Un mozart a ras de suelo
Mozart no perdona. Exige voces de calidad, sensibles al estilo, guiadas por la musicalidad, no por el simple afán de lucimiento. En el foso, pide ideas claras, experiencia, equilibrio, elegancia y sentido teatral, porque en Mozart el teatro está en la música. En la escena también pide claridad, equilibrio, elegancia y sentido musical, porque las mejores ideas teatrales ya están en la partitura, sólo hace falta saber escucharlas. El equipo artístico reunido por el Liceo para poner en pie su nuevo montaje de Las bodas de Fígaro, coproducido por la Welsh National Opera, cumplía, sobre el papel, ese grado de exigencia. La ópera, sin embargo, esconde muchos misterios, y quizá el más insondable sea averiguar por qué narices un espectáculo que tiene todos los ingredientes para el triunfo no acaba de levantar el vuelo.
LAS BODAS DE FÍGARO
De Mozart. Libreto de Lorenzo Da Ponte. Intérpretes: Kyle Ketelsen, Ofèlia Sala, Emma Bell, Ludovic Tézier, Sophie Koch, Marie McLaughlin, Friedemann Röhlig, Raúl Giménez, Eliana Bayón, Roger Padullés y Valeriano Lanchas. Coro y orquesta del Liceo. Director musical: Antoni Ros Marbà. Director de escena: Lluís Pasqual. Escenografía: Paco Azorín. Vestuario: Franca Squarciapino. Iluminación: Albert Faura. Coproducción de la Welsh National Opera (Cardiff) y Liceo. Teatro del Liceo, Barcelona, 11 de noviembre.

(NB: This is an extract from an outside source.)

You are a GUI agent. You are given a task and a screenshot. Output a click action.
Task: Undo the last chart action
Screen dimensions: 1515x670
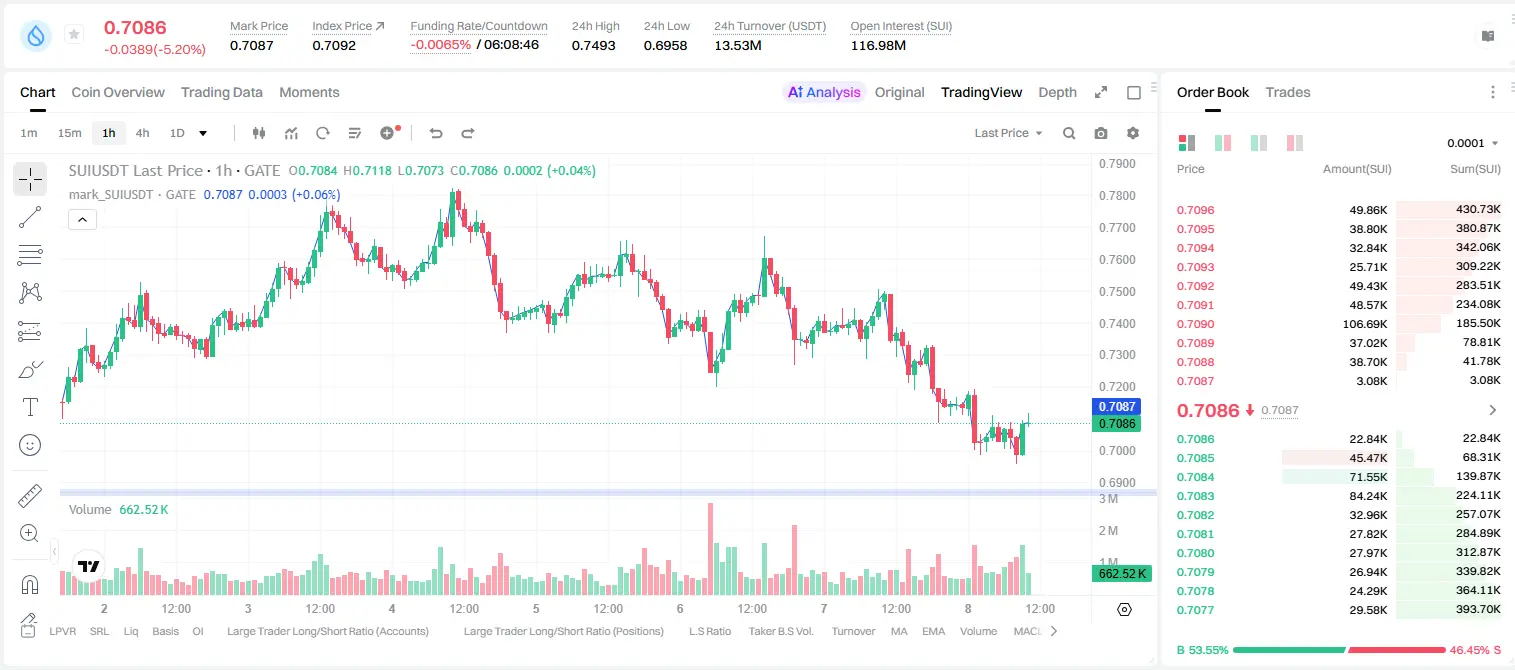pos(436,133)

Sorprende en Lluís Pasqual, director de fino olfato musical, una propuesta tan previsible, monótona y prudentemente conservadora. Ni tan siquiera el cambio de época -traslada la acción a la década de 1930- añade interés relevante a una comedia en que todo gira en torno al virgo de una doncella y el derecho de pernada. El nuevo envoltorio aporta un ligero toque de comedia de salón, nada más: al paso que vamos, lo revolucionario al final será montar la ópera en la época escogida por su autor. También sorprende, en un director que mueve bien los hilos del enredo, la exagerada gestualidad de algunos personajes. La sobria y elegante escenografía de Paco Azorín, consigue la proximidad con el espectador: visualmente, lo más ingenioso es el jardín de espejos móviles del cuarto acto, laberinto poético que rompe la monotonía de los anteriores actos. Discreto vestuario de Francesca Squarciapino y poco acertada iluminación de Albert Faura.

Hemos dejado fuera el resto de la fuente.